[[ RECORDS FOR THE TASK open ]]

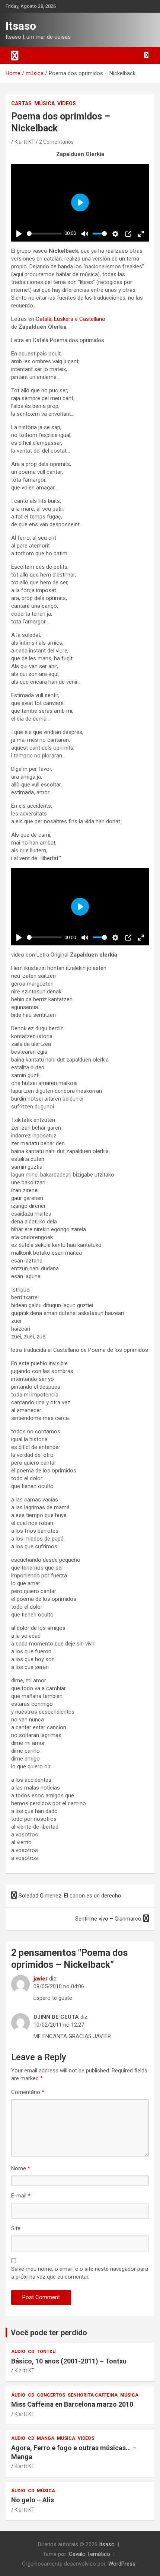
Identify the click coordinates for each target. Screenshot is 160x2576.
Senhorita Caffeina (93, 2395)
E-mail (21, 2195)
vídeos (66, 103)
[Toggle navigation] (15, 55)
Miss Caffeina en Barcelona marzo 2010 (72, 2404)
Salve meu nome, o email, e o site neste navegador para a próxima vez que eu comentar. (79, 2273)
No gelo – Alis (32, 2500)
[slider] (44, 233)
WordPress (121, 2563)
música (44, 103)
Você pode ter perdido (49, 2332)
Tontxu (46, 2351)
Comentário (27, 2092)
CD (31, 2351)
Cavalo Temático (89, 2554)
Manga (45, 2438)
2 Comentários (56, 142)
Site (15, 2228)
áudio (18, 2351)
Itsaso (21, 25)
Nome (20, 2168)
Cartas (21, 103)
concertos (51, 2395)
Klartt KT (25, 142)
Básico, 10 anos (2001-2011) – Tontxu (69, 2361)
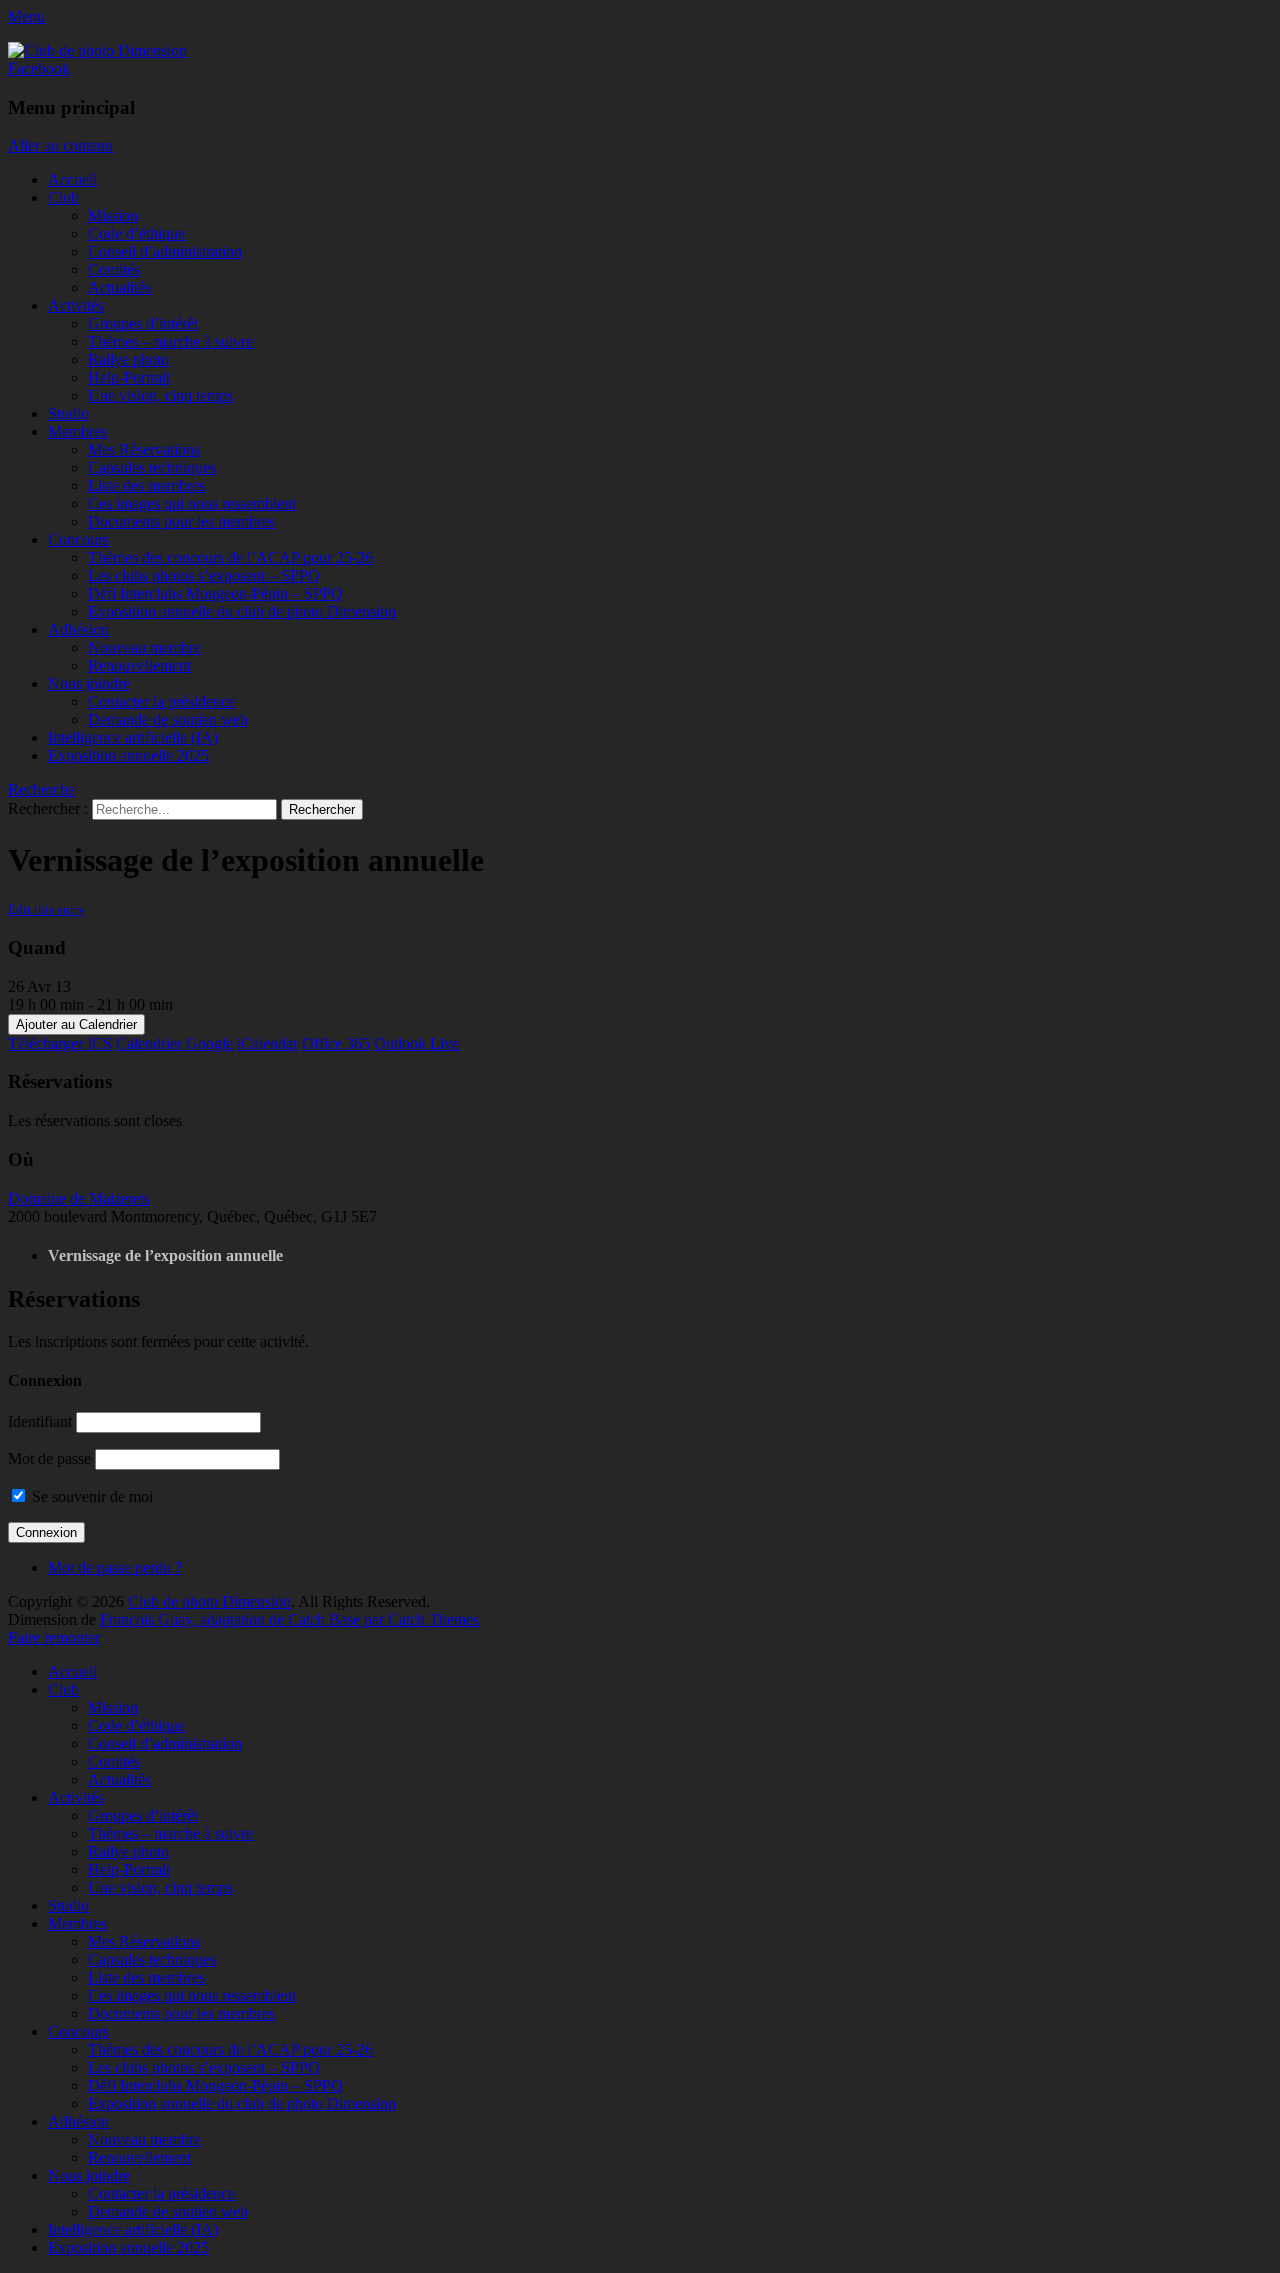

[[ RECORDS FOR THE TASK closed ]]

WHAT IS REQUIRED>
All the records need to be set down word for word, with the images left out.

WRITTEN ANSWER>
Identify the click coordinates for each target. Screenshot is 160x2576.
Senhorita Caffeina (93, 2395)
E-mail (21, 2195)
vídeos (66, 103)
[Toggle navigation] (15, 55)
Miss Caffeina en Barcelona marzo 2010 (72, 2404)
Salve meu nome, o email, e o site neste navegador para a próxima vez que eu comentar. (79, 2273)
No gelo – Alis (32, 2500)
[slider] (44, 233)
WordPress (121, 2563)
música (44, 103)
Você pode ter perdido (49, 2332)
Tontxu (46, 2351)
Comentário (27, 2092)
CD (31, 2351)
Cavalo Temático (89, 2554)
Manga (45, 2438)
2 Comentários (56, 142)
Site (15, 2228)
áudio (18, 2351)
Itsaso (21, 25)
Nome (20, 2168)
Cartas (21, 103)
concertos (51, 2395)
Klartt KT (25, 142)
Básico, 10 anos (2001-2011) – Tontxu (69, 2361)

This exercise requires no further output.